Records for the exercise.
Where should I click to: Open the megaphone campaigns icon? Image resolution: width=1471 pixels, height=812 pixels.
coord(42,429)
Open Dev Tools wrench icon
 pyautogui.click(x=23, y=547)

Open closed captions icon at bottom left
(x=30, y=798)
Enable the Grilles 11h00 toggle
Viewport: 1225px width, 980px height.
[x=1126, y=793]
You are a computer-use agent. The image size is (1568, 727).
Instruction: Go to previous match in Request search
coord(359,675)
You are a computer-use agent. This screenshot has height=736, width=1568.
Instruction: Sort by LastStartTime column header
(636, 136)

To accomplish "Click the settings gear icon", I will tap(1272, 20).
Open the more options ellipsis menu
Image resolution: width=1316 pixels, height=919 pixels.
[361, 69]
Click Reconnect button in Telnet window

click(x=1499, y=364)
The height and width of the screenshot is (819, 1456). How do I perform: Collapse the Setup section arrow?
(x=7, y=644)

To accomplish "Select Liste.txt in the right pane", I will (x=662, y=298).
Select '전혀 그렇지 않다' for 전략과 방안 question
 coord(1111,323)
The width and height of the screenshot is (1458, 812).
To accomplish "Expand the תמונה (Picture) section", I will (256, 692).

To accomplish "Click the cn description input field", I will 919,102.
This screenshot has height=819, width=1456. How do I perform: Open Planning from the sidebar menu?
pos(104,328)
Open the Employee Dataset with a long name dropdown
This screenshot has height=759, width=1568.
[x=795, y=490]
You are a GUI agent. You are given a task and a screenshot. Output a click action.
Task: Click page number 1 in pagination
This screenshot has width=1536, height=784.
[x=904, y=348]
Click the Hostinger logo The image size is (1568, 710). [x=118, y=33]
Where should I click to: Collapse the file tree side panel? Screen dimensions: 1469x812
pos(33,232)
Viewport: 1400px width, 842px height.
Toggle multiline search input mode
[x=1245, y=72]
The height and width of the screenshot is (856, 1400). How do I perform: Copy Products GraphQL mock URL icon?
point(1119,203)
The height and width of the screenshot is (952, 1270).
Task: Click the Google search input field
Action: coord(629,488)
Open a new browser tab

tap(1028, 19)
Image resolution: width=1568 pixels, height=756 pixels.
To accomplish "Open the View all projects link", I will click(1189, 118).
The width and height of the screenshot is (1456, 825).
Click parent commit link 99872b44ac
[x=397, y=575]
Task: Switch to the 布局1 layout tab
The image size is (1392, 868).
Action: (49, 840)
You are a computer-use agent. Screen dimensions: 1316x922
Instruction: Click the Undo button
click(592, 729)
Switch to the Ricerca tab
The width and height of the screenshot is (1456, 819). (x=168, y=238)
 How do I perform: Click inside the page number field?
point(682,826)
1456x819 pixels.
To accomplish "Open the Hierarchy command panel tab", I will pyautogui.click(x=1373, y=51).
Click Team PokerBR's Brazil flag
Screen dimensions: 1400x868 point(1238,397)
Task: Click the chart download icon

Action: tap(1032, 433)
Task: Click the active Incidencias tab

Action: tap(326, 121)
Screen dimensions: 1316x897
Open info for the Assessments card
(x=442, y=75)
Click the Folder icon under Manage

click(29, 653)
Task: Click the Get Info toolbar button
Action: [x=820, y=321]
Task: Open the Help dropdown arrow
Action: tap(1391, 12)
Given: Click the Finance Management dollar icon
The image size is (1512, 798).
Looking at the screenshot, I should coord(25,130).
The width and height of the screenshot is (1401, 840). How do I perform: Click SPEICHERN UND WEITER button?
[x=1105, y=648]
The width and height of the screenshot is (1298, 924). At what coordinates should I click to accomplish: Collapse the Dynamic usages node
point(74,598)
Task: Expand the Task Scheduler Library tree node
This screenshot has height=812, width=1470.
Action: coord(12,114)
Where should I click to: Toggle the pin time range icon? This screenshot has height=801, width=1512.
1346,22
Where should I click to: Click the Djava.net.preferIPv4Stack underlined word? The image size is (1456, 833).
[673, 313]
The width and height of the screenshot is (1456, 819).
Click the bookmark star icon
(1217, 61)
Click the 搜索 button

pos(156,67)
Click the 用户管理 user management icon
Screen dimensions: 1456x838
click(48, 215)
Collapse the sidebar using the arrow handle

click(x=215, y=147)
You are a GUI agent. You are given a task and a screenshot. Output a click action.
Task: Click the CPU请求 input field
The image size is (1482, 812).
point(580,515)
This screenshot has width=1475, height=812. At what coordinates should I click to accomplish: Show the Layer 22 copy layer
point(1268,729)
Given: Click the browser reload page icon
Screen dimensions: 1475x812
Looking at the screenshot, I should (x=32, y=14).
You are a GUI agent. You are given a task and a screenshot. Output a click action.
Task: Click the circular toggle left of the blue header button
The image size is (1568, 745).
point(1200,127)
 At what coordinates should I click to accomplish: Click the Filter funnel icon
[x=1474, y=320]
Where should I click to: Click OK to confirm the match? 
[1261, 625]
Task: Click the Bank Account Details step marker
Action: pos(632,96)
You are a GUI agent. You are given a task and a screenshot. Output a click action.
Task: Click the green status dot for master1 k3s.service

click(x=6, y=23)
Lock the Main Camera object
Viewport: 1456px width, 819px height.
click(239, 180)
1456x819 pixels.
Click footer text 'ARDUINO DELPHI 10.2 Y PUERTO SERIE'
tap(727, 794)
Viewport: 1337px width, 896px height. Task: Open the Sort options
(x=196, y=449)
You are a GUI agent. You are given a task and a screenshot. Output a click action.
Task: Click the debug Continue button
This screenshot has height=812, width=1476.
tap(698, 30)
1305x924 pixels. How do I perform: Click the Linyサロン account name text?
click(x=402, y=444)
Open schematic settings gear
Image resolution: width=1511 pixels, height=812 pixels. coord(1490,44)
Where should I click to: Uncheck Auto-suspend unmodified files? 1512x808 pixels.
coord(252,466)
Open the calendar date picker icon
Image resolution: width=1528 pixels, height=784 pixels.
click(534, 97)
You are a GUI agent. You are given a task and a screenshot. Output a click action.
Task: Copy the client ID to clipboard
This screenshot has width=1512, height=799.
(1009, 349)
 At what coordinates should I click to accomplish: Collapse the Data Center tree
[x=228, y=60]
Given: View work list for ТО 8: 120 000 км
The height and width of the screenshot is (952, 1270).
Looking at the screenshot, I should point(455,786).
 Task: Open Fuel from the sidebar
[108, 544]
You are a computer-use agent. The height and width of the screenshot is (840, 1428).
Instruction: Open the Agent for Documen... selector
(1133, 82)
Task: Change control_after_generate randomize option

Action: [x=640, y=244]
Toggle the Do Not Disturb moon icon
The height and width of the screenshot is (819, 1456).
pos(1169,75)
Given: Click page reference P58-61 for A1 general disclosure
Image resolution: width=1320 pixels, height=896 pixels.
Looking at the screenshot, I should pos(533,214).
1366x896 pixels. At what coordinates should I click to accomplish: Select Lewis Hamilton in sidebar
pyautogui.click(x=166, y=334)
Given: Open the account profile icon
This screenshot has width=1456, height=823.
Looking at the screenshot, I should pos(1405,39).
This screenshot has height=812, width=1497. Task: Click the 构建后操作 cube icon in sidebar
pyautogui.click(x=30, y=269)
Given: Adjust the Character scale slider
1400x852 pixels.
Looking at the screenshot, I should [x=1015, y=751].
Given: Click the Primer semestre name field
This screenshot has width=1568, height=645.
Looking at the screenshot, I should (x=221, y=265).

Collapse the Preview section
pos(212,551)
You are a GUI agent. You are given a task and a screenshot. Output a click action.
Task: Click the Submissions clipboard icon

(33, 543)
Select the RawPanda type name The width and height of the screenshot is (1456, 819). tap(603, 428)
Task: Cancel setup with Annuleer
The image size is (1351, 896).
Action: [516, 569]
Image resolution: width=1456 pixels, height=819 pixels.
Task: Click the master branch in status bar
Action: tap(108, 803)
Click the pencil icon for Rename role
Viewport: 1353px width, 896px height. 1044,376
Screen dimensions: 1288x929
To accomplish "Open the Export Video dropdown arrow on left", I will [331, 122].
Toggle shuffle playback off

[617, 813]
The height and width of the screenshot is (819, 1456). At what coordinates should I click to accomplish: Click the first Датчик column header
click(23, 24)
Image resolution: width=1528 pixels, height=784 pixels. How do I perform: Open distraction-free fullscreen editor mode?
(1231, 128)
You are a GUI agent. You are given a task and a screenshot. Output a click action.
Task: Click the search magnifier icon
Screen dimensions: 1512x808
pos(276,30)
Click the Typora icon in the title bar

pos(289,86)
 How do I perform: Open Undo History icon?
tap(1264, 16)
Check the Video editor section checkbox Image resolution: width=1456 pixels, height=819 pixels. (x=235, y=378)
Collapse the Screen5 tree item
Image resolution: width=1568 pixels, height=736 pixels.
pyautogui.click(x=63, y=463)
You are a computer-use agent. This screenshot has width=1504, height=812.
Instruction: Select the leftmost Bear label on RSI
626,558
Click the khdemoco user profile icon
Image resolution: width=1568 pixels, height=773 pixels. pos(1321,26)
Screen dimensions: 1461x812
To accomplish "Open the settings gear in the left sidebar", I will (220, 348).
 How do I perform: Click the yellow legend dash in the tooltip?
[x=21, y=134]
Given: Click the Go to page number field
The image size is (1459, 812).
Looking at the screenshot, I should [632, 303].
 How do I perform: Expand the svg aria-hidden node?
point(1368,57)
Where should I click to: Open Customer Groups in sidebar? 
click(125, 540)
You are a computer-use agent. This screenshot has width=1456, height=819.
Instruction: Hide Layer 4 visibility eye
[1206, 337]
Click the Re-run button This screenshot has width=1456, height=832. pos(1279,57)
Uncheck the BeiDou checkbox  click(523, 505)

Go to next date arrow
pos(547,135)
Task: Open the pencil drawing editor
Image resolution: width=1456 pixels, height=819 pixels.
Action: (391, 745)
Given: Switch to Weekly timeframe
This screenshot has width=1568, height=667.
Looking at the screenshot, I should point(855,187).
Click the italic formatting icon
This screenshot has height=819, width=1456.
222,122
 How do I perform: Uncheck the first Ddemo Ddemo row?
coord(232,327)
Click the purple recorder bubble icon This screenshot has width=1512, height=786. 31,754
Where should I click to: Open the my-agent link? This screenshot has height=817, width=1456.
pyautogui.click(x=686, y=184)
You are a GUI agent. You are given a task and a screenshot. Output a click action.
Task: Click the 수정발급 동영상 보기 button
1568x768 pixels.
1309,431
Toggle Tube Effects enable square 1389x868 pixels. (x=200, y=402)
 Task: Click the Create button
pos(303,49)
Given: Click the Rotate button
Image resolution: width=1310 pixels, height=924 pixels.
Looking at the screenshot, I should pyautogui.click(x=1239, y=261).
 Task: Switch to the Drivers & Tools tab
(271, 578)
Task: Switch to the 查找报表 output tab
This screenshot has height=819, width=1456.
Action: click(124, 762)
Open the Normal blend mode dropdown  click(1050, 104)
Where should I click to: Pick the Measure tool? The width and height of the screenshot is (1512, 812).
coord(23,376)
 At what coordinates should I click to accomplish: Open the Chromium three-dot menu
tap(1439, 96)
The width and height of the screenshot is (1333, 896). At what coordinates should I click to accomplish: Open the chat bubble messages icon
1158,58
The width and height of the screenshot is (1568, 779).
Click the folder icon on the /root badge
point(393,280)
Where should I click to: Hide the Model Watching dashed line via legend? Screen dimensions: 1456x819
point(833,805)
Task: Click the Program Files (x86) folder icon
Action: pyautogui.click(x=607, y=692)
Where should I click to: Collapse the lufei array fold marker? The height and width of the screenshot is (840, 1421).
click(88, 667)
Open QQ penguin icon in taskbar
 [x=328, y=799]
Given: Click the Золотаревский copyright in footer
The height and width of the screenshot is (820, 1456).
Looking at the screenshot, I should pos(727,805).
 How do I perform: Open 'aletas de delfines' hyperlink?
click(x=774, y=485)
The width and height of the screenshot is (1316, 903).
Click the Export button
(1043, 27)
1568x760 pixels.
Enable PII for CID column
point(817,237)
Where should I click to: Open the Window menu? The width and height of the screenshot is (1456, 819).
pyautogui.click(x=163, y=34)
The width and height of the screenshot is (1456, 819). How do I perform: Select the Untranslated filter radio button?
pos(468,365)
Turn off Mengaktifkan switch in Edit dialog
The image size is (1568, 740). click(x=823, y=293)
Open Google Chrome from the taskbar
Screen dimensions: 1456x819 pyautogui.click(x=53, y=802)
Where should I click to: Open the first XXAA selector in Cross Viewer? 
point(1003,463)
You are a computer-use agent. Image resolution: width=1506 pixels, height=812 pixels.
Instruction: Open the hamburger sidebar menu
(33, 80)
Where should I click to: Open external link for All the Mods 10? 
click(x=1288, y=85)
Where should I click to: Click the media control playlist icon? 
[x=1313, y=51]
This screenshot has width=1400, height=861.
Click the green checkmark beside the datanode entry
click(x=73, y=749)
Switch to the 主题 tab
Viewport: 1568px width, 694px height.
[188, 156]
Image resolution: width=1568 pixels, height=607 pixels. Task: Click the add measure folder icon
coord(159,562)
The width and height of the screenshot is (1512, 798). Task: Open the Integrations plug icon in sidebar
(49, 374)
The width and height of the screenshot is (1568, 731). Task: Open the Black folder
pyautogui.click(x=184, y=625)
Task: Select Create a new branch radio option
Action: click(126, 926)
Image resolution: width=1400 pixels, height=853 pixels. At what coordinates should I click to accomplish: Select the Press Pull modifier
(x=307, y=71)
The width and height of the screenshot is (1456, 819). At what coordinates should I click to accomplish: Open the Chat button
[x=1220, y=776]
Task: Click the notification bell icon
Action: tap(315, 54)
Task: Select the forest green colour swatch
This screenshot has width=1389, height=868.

Task to carry out. What are the lines, exactly as written above, from the line with "has width=1504, height=812." to the line with "Given: Click the Go to page number field", both included? Output only those.

Output for this task.
You are a computer-use agent. This screenshot has width=1504, height=812.
Instruction: Select the leftmost Bear label on RSI
626,558
Click the khdemoco user profile icon
Image resolution: width=1568 pixels, height=773 pixels. pos(1321,26)
Screen dimensions: 1461x812
To accomplish "Open the settings gear in the left sidebar", I will (220, 348).
 How do I perform: Click the yellow legend dash in the tooltip?
[x=21, y=134]
Given: Click the Go to page number field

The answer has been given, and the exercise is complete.